その後、和也さんは家計を見直し、まずは自分たちの保険や通信費など固定費を削減。仕送り額についても、息子に送りたい理想の金額ではなく「払える額」を設定し直しました。

そして、子どもたちも交えて家族会議をし、仕送りの減額について正直に相談。すると長男は、家庭教師のアルバイトを紹介してもらえそうだから、学業との両立を頑張ると言ってくれました。

夫婦はそのうえで、利用するかどうかはまだ決めていないものの、学生寮や奨学金についての資料も取り寄せることにしました。

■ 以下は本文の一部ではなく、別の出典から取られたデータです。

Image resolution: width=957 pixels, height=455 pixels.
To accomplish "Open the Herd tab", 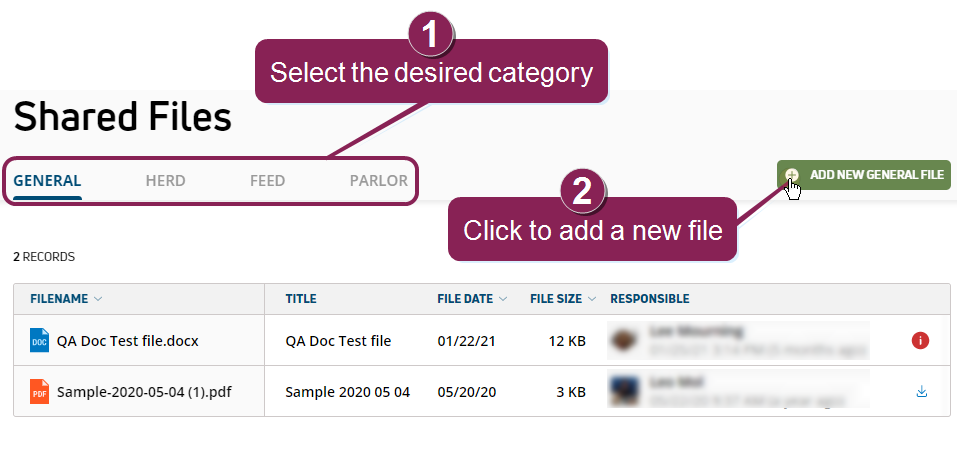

「親を頼る前に、自分たちでできることをちゃんと考えるべきだったな……」

和也さんは安易に母を頼ってしまったことについて、心から後悔していました。

人生の節目にこそ家計の見直しを

子どもの進学や上京は、その世代だけの問題ではありません。自分が無理をすると、その先には高齢の親がいます。誰か1人の我慢や犠牲のうえに成り立つ選択は、いずれ限界を迎えてしまいます。

だからこそ、いまの支出が将来の自分や家族に負担を先送りしていないか、一度立ち止まって考えることが大切です。

進学など人生の節目には、「なんとかなるだろう」と見切り発車するのではなく、これから先にかかる費用を洗い出し、家族全体のお金の流れを冷静に見直しましょう。